Sono il risultato di una recente ricerca svolta da Paolo Ricci, epidemiologo della Asl di Mantova che segue il sito Caffaro da quando si è scoperto il grave inquinamento. La ricerca è stata realizzata dall’Istituto superiore di sanità in collaborazione con il Registro nazionale dei tumori, ed è quindi uno studio importante. Finora la Asl di Brescia aveva condotto negli anni studi sulla mortalità per malattie tumorali nella città, a confronto con quella media del nord dell’Italia e per questa strada aveva già registrato un aumento quasi del doppio di tante forme tumorali, ma la particolarità e l’importanza di questo studio è che rende conto della incidenza dei tumori a Brescia, “la mortalità risente della velocità di una popolazione ad ammalarsi ma anche del livello di assistenza mentre l’incidenza ci dice esclusivamente del rischio.

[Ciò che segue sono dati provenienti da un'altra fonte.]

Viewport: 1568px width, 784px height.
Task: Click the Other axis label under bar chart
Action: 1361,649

È quindi più puntuale e precisa sul rischio che i cittadini di Brescia hanno di ammalarsi di tumore”, ci spiega Paolo Ricci che ho invitato in trasmissione perché raccontasse quello che ha scoperto. Nella sua ricerca il tumore maligno alla tiroide segna un più 49 per cento di incidenza a Brescia rispetto al Nord Italia, il linfoma non hodgkin più 20 per cento, il tumore al fegato il più 58 per cento, mentre infine il tumore al seno schizza al 26 per cento in più. Secondo Ricci la correlazione tra questa maggiore incidenza e il Pcb è più che probabile, visti i risultati della ricerca scientifica internazionale, ma date anche le incredibili dimensioni dell’inquinamento dei terreni a sud della Caffaro rilevati dai tecnici del ministero dell’Ambiente e dell’Arpa.

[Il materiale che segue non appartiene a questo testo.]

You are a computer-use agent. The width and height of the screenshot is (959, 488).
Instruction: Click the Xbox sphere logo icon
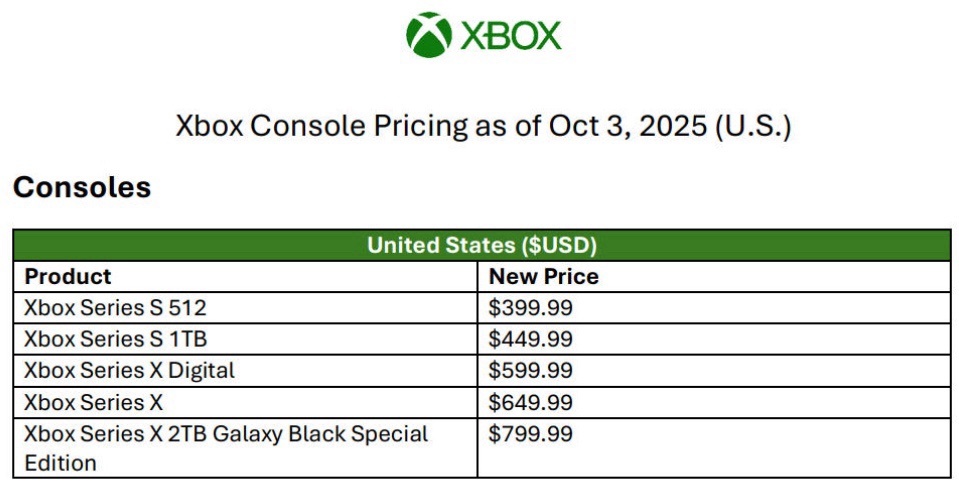pos(429,35)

Per i dati vale quello che ci ha detto Grandjean quando ci ha raccontato i risultati delle ricerche sugli effetti del Pcb sui quali lavora da più di venti anni : “È ormai provato che il Pcb provoca il cancro, in particolare cancro al seno, tumori del sangue e tumore al fegato. Ma fa anche molto di più: è collegato allo sviluppo del diabete e secondo le nostre ricerche impedisce il corretto sviluppo del cervello dei bambini, i bambini esposti al Pcb hanno capacità cognitive ridotte. Ma abbiamo visto anche che attacca il sistema immunitario del nostro corpo indebolendolo, aprendo la strada a diverse malattie”. Grandjean dà un giudizio senza appello: “Questo tipo di inquinamento va trattato come un serio problema di salute pubblica che richiederebbe una immediata bonifica perché espone la popolazione a malattie mortali”. Per quanto riguarda la dimensione, e l’estensione dell’inquinamento a Brescia, abbiamo ricostruito quartiere per quartiere l’incidenza del Pcb, nei terreni tra le case, nei parchi pubblici, persino vicino alle scuole elementari che i bambini continuano a frequentare.
Che cosa è stato fatto finora? Pochissimo. Un’ordinanza del Comune, in vigore da dieci anni, vieta alle persone che vivono nelle zone contaminate di passare sulle superfici non coperte da asfalto o da cemento, mentre la bonifica non è mai partita perché la Caffaro è una società fallita, una scatola vuota senza soldi e al ministero dell’Ambiente risorse non ce ne sono. Ma soprattutto, tranne pochi comitati, non si è voluto prendere atto di questa situazione, come se l’emergenza sanitaria non esistesse, un silenzio che a Presadiretta vogliamo squarciare.